## About this exercise:
Take the line that contains "1280x720 pixels. At" and each line after it to the end of the data below, and set them down exactly, omitting pictures.

Saved entries
Start of Block
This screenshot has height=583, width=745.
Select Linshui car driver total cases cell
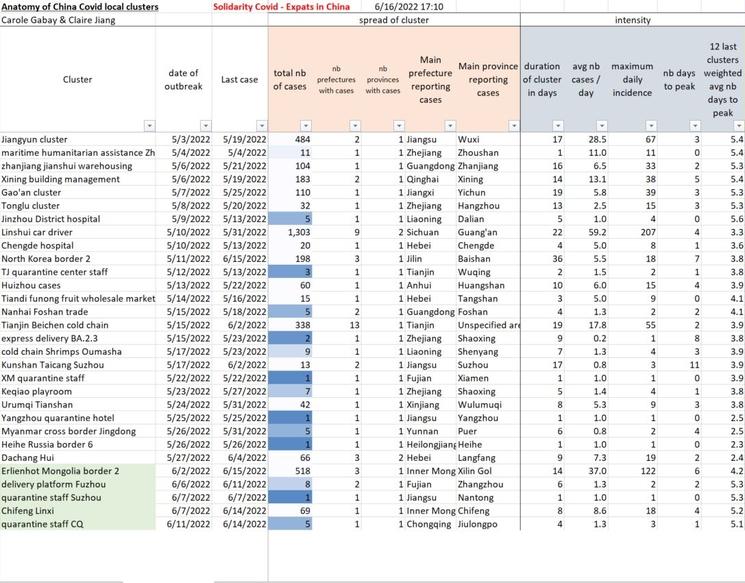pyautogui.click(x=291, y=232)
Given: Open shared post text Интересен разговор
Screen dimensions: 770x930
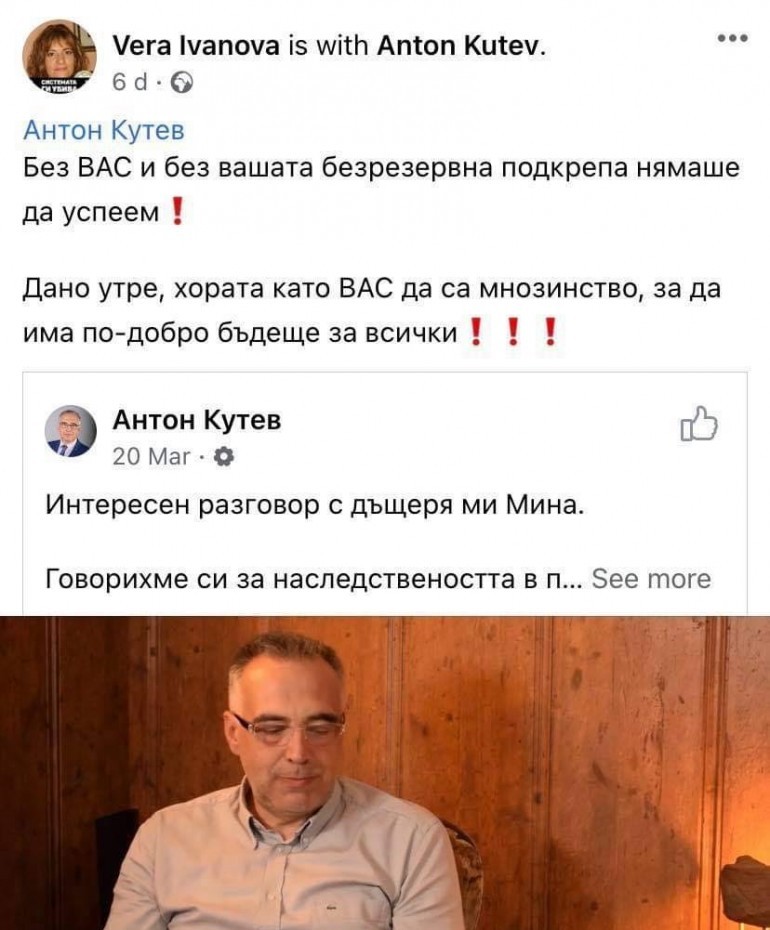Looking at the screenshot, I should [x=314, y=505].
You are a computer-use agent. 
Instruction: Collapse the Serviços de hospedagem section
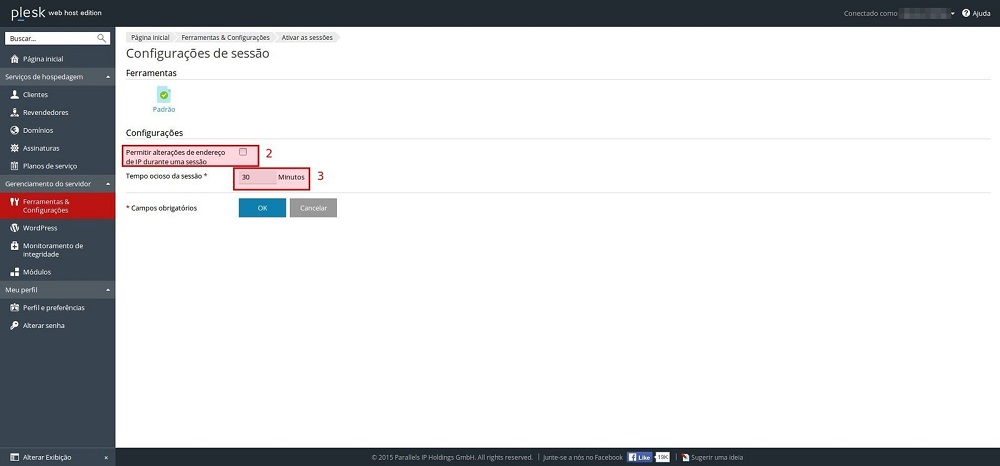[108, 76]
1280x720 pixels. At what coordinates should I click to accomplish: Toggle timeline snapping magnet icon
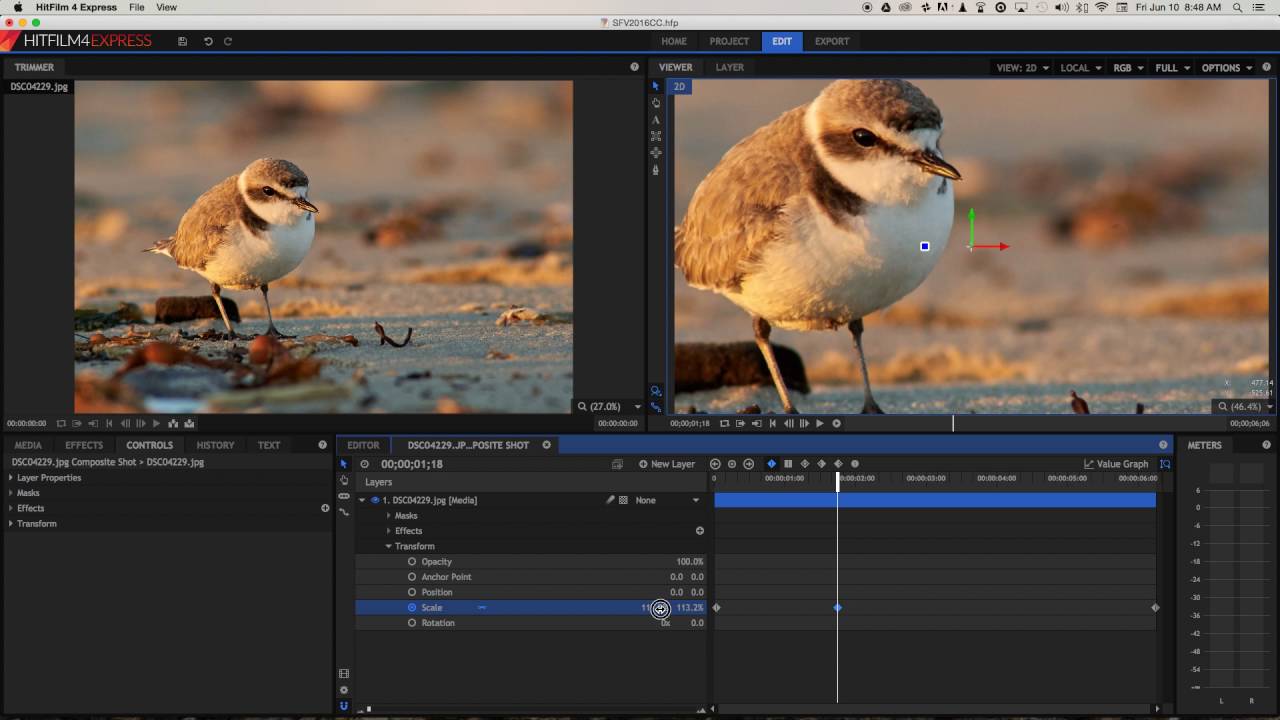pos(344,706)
End of Block
## Exercise response:
1280x720 pixels. At what coordinates should I click to accomplish: Toggle timeline snapping magnet icon
pos(344,706)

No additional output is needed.